Monday, September 13, 2010

Sell Out

I like to juggle several projects at once. I heard once that if, as a writer, you have to choose between working on the only project you have going and not writing, you'll choose not writing. However, if you have to choose between working on this project or that project or not writing [still], you are much more likely to be productive. With the former you have a 50-50 chance of being productive. With the latter you have a 66-33 chance [or, as HW Guy said, 25-25-50. It's still 50-50. I disagree] of getting something done.

I said the other day that I have an index card with my list of projects taped next to my light switch. There are five projects on that list. I try to work on at least two a day in some capacity.

Blog posts do not count.

Today I reread "Keys to the Garden." As per most writing advice I've ever heard, once I finished Draft #3, I put away the script for a while. It's riddled with holes and inconsistencies and scenes that made me cringe while I was writing. But I put it away and didn't think about it. Since it's been about a month since I celebrated the promise of rewrite #4, I had to take time to reacquaint myself with the story. I took myself to a coffee shop, ordered a mint mocha [because the only way to drink coffee is when it's disguised as something else], and reread the whole script with minimal interruptions.

I tried not to make a lot of notes, or even any judgments. I jotted down a handful of things that I wanted to chance on a legal pad as I went, crossed out a few extraneous words, but for the most part, I just reabsorbed my story. The work of actually wrestling with it will probably start with notecarding [AGAIN] as I rework some plot problems before I cut and edit and delete and rewrite and subtextualize the heck out of those 88 pages.

I love this story. I do. The characters, the dilemma, the eternal good versus evil battle. The mythos, the magic, the pain, the death. It's one of my favourite, if not my favourite, scripts that I've written.

I don't think it'll ever sell.

As I was rereading the script, even as I was rediscovering my attachment to it, I could hear the negative reviews. Predictable plot, simple characters, irrelevant. But I also consider those critiques to be strengths of the script. In a good versus evil story, aren't all your characters in some way simple? This one's good... and this one's evil. The complexities are there, but sometimes I worry the epic battle between good and evil has been disregarded out of hand as passe.

Also it's a pretty spiritual story. Like, really spiritual. If you think the Chronicles of Narnia got some flack...

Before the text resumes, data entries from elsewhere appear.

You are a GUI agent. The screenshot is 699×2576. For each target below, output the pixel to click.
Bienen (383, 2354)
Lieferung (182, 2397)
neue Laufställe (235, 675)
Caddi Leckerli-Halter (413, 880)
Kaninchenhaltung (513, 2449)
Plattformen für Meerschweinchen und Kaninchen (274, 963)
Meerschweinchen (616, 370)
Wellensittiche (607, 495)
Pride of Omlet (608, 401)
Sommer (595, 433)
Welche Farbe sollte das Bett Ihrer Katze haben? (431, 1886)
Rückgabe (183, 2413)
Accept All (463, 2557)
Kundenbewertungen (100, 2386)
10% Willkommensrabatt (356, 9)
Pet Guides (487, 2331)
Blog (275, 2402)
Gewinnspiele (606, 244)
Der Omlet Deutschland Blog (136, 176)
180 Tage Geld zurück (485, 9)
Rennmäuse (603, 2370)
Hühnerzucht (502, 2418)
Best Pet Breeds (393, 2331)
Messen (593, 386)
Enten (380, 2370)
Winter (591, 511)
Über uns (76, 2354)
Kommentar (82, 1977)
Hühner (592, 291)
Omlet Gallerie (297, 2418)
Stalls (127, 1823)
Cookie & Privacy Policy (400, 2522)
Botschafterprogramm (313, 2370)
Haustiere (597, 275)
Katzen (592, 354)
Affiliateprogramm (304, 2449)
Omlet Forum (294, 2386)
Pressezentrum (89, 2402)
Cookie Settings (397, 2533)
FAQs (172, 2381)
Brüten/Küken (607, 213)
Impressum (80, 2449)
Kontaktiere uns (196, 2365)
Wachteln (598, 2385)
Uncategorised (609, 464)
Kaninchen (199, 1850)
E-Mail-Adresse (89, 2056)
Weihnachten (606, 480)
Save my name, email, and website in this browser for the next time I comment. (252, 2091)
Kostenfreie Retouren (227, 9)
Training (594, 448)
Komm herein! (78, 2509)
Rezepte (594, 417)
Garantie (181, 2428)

I adore this story. I know that it's so far from perfect now, that maybe some of my concerns would be solved with more and more rewrites, and I could carry it for years. The current plan is to finish Draft #4, make it polished and pretty, then pass it along to a few people who can give me real writer's notes, friends in the industry, former professors, etc. Let them get back to me with brutal honesty [the kind that writer's notes are famous for]. Read and consider their notes and decide what to do next. But at what point do I make a business decision instead of an artistic decision? At one point do I decide that, even if I don't think the story is irrelevant, it is if no one will read it? How many drafts, hours, mint mochas, until I let it go?